** Directive **
Copy the following lines word for word, leaving out the pictures.

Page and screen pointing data
-- BEGIN --
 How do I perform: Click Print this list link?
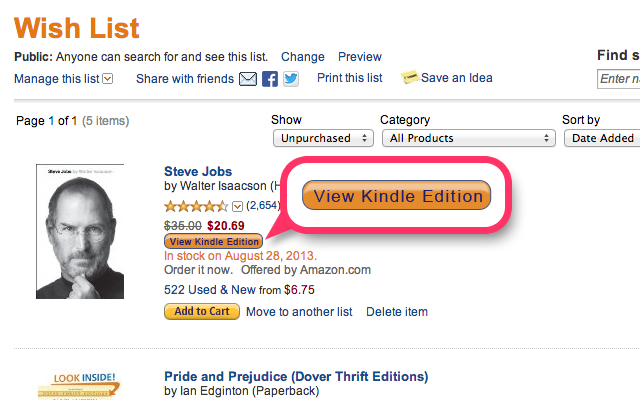point(350,78)
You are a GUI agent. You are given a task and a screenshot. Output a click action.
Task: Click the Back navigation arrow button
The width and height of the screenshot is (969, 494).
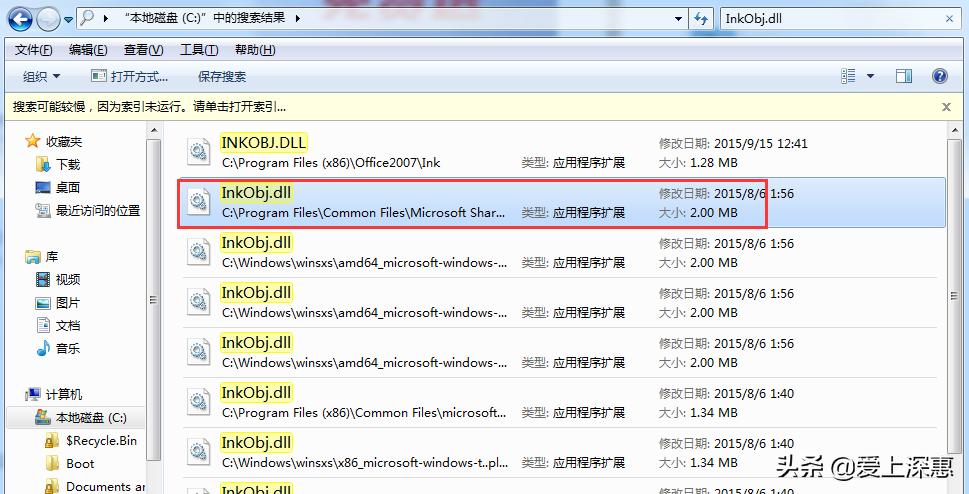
-- END --
** Exercise answer **
 How do I perform: Click Print this list link?
point(350,78)
You are a GUI agent. You are given a task and a screenshot. Output a click action.
Task: Click the Back navigation arrow button
The width and height of the screenshot is (969, 494).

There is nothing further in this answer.